Atletico Madrid has recently raised the bar in fan engagement by allowing supporters to play on their hallowed turf at the Wanda Metropolitan Stadium.
In a groundbreaking move, 26 supporters got a once-in-a-lifetime opportunity to emulate their heroes. According to Marca, their chance to play at the Wanda Metropolitano didn’t come from the club programme or official website; it came through ownership of a digital asset called a fan token.
The only requirement to going into the draw was owning a Socios fan token and answering a simple question. Once those requirements were satisfied, there was every chance to play at the home of the 2020/21 La Liga champions. Not only that, the experience went further than a simple kickabout. The winners got to wear the kit for the day, have their names announced over the public address system, and even printed on the back of the shirt. If that wasn’t enough, Atletico legend Diego Forlan also took to the field the first time he wore the kit at the new stadium, having only played at the Estadio Vicente Calderon.
Atletico wasn’t the only team offering their fans this experience; it is just a strong example of how fan tokens deliver tangible benefits to supporters that other forms of digital assets do not. For example, NFT releases by clubs have not always been a success. ESPL Daily explain how the English team Liverpool saw their NFT release flop earlier this year, as fans didn’t seem to gel with the idea of buying a digital image. However, a fungible token with monetary value and real-world benefits seems to hit the mark, especially for the 26 fans who got to wear Atletico’s colours.
Other big clubs in Spain have been reaping the benefits of fan tokens. They don’t just bring supporters closer to the club and make them feel involved; there’s a financial benefit for the clubs. In June 2022, Barcelona raised $1m (€980,000) in a single day with their fan token release. The initial price of a single token was $2 (€1.96), which was so popular that the provider’s website was temporarily out of action as demand caused a crash.
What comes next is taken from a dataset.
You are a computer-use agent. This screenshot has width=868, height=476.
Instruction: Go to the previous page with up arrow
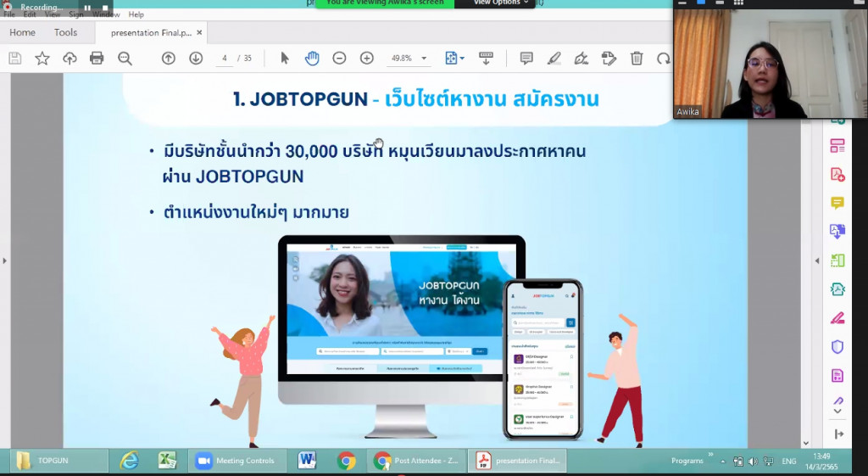coord(168,58)
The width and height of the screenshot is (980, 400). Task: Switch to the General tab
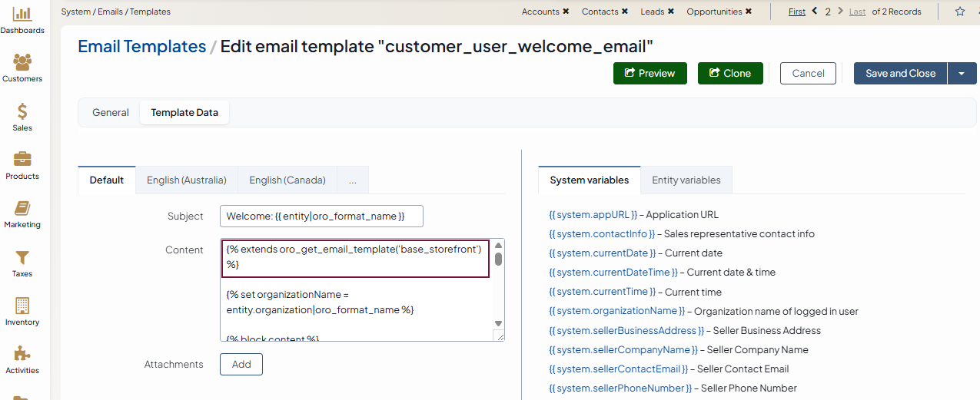click(111, 113)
The first thing Barcelona fans got to vote on was the design of the club’s changing room, and since then, other big clubs have had similar polls and votes. In England, Arsenal fans could vote on which kit the team wore in a game away at Southampton; their away kit or third kit. In Turkey, supporters voted on the design for the team coach, whilst AC Milan conducted a competition through their fan token. Supporters were asked to design a piece of artwork honouring the legendary Franco Baresi and then vote on which was best. The winning piece was then presented to Baresi by the winner, another money-can’t-buy experience.
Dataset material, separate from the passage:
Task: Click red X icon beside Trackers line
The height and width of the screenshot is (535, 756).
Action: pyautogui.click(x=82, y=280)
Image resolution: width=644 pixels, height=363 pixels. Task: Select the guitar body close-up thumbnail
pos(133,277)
These are great examples of how fan tokens are becoming popular in fan engagement circles, but they’re all dwarfed by playing an actual game on the precious turf of the Wanda Metropolitano. With a capacity of 68,456, it has seen Atletico not only win La Liga but also finish second twice and third twice. It’s one of the finest venues in Europe and one 26 fans have played on, thanks to digital assets.
Where will they take supporters next?